Almost every year, Apple makes a new iPhone. Have you ever wondered where the old ones go? It is human nature to always want something better, advanced and newer. Moreover the latest phones come with better and more features and applications compared to the old ones.
Mobile phones are made of chemicals and precious metals. If you just dispose them off, these chemicals can be harmful to the environment and people at large. Also, if you have to extract more chemicals each time new phones are manufactured, then you deplete the environment. For these reasons, mobile phones have to be recycled.
We have detailed other reasons why we recycle phones below. Get comfortable and read on.
What Is Phone Recycling?
Phone recycling is the process of reusing chemicals and plastics from old phones into making newer phones. Do you know in the US, electronic scrap constitutes 70% of the overall toxic waste that clogs landfills and water bodies?
Moreover, an average phone has a life span of 24 months? So how many phones are being discarded in favor of newer ones? Millions. If all these get dumped in landfills, water bodies, etc., they will deplete the soil of its nutrients.
How Is Mobile Phone Recycling Done?
Mobile phone recycling is done in two categories; phones can be refurbished and resold to end users while others with no value will be recycled for their precious metals. Recyclers usually have specific points where they pick E-waste in bulk like LES Ecology in the US.
In metropolitan areas, building managers work with recyclers and collect E-waste in bulk. From here, they are taken to designated places for recycling. Usually garbage trucks will pick the gathered E-waste and take it to facilities that demolish them.
The Process
They use sledgehammers and human workers to shred the mobile phones and sift them using machines which sort precious metals and plastics from junk.
After getting the precious minerals, it is pounded into dust.

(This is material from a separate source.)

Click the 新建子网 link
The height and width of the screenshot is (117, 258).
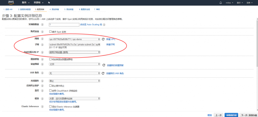110,45
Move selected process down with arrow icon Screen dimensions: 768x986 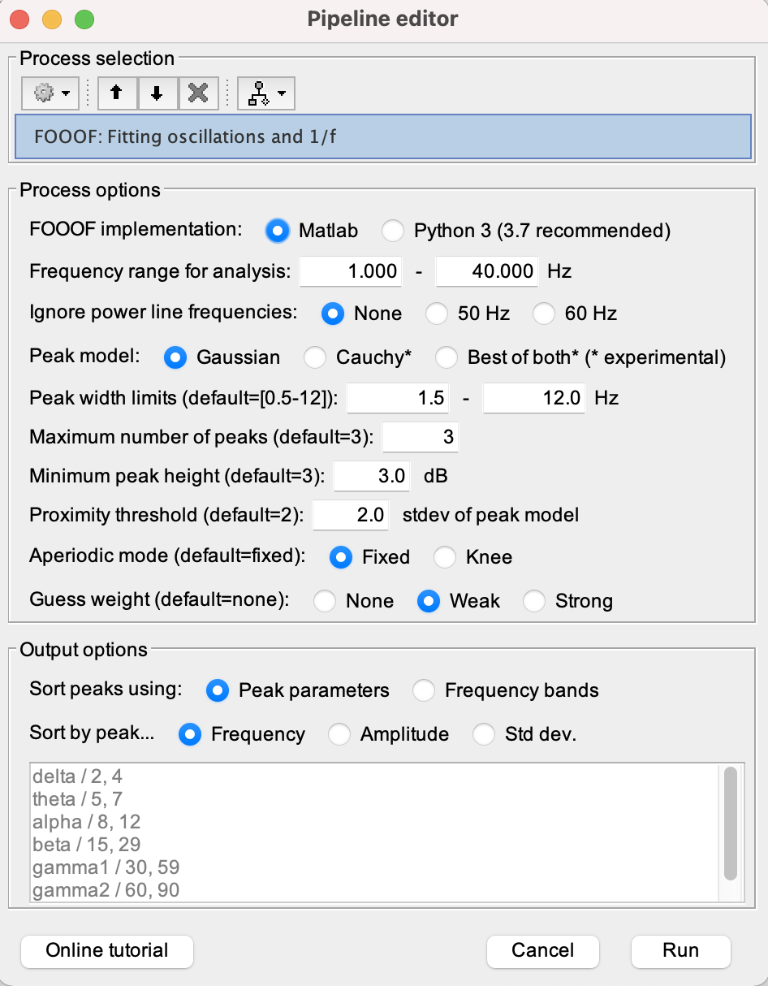tap(157, 93)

Plastics and pounded metals are then packed into bags and sold to smelting operations or disposed of safely.
Even though this scenario doesn’t eliminate environmental degradation and health effects, at least it minimizes clogging landfills with large volume mobile phones.
The best way would be for phone manufacturers to stop using hazardous materials altogether. It's better for companies to adopt sustainable alternatives for manufacturing mobile phones.
Why Recycle Mobile Phones
Avoid Environmental Degradation
Most phones when no longer useful to the owner, they will toss them away in the trash bin. If everyone that gets an old phone disposes of them this way, they will end up in landfills, clogging water bodies and incinerators. They will them emit dangerous gases into the air.
Mobile phones are made of hazardous metals like lead, aluminum, chlorine, mercury and others that are harmful when breathed in.
Also, when these old phones are burnt in incinerators, they will emit dangerous gases that deplete the ozone layer hence exposing us to dangerous ultraviolet light known to be cancerous among other phone recycling benefits.
Saves Energy
Some phone parts like chip and mother board are known to use a lot of energy when manufacturing. Therefore, when you recycle these phones, energy consumption will be less compared to manufacturing a new phone from scratch.
Mobile phone chips and motherboards are made of precious metals that are mined at a high cost. Therefore, recycling phones saves energy that can be used in production elsewhere.
Conserves Resources and the Environment
Phones are made of precious metals like gold, copper, zinc, coltan, tantalum, and beryllium among other raw materials. All these require significant resources to manufacture and mine.
Also, if every time a new phone is manufactured requires extracting these minerals, it would make them extinct (they are already scarce). Also, mining leads to erosion, loss of biodiversity and contamination of soil.
Bottom Line
Recycling of phones is encouraged because it saves the environment, reduces emission of dangerous gasses that harm people and deplete the soil.